Why Mood Matters When You're Editing
We’re often told to write no matter what mood we’re in. Just park yourself at your desk and work through whatever fears or boredom you may have. You can’t wait for the Muse to turn up—that’s a sure fire way never to finish your book.
I couldn’t agree more.
What we have to really watch out for, though, is our mood while editing and rewriting. Beware—as in: be very aware of—your mood as you do this work; it will deeply affect the quality of your output.
It can make the difference between improving your book and destroying it.
Yesterday, I was editing and by the end of the day I was depleted and, frankly, worried. This morning, I re-read those very same passages I’d been working on, and they came across as totally different. What had seemed wooden now seemed fluid. Nuances I had thought too subtle suddenly seemed obvious. My edits were working. What a difference mood makes.

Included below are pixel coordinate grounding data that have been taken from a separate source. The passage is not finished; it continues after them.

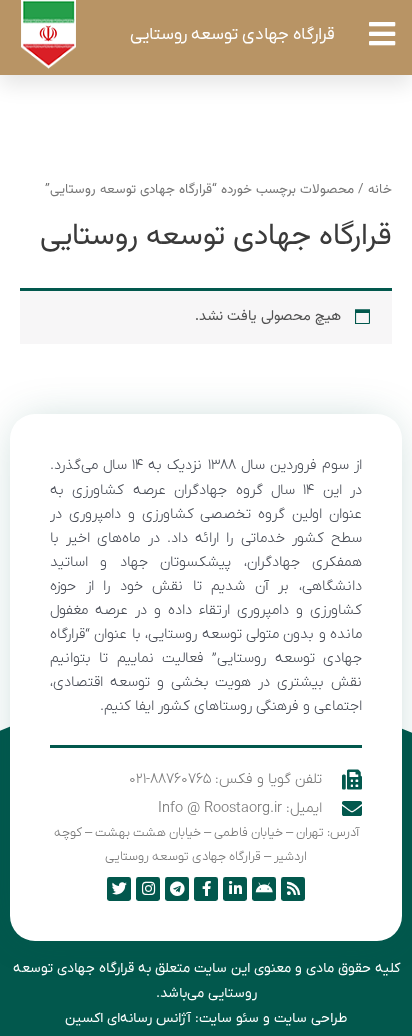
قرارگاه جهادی (95, 968)
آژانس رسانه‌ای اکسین (128, 1018)
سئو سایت (229, 1018)
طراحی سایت (310, 1018)
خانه (380, 189)
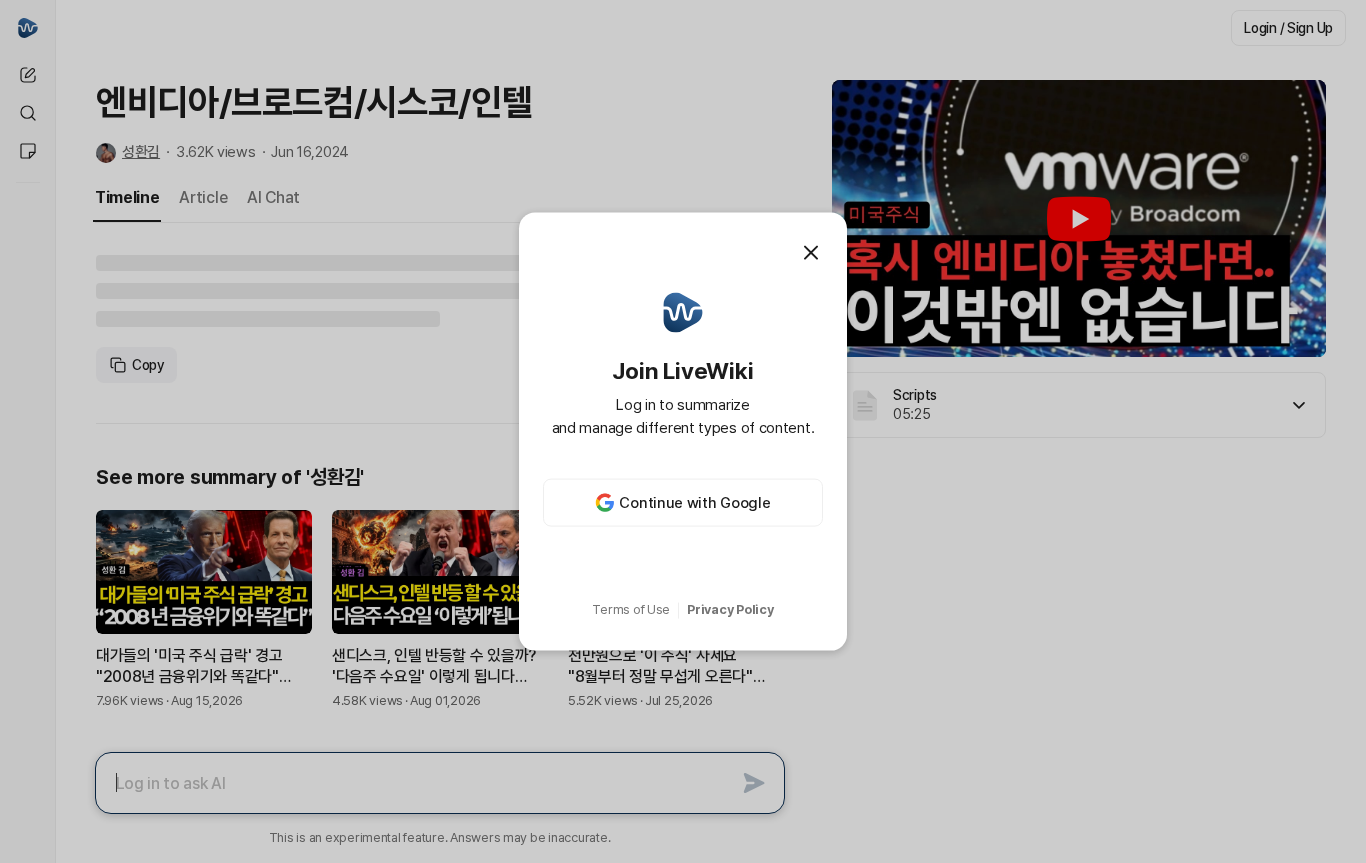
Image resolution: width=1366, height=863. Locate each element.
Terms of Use (631, 609)
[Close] (811, 252)
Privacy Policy (730, 609)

When we first create new work, we must be open to possibility and exploration. If we don’t allow ourselves the freedom to try things and risk getting it wrong, our work will never blossom. We need to water that plant. Give it fertilizer. Talk to it.
But the editing phase is a dangerous one because it is, fundamentally, about second-guessing everything. Our plant has become a bush and most likely needs to be reeled in a bit. It might need a new pot or more soil or a serious pruning.
Or, it may need more sunshine. More fertilizer.
We know first drafts are never final drafts. And yet, if we allow ourselves to nit pick our work, we risk sapping it of all its magic and energy.
When you reread your work, or when you edit the work of others, it’s critical to assess and acknowledge your mood before you start and take that into consideration as you work. One day you may be overly generous, the next you may find fault with everything.
But if you can marry the two approaches—balance criticism with appreciation, technique with dreamy messiness, fear with trust—you will improve your book rather than inadvertently destroy it.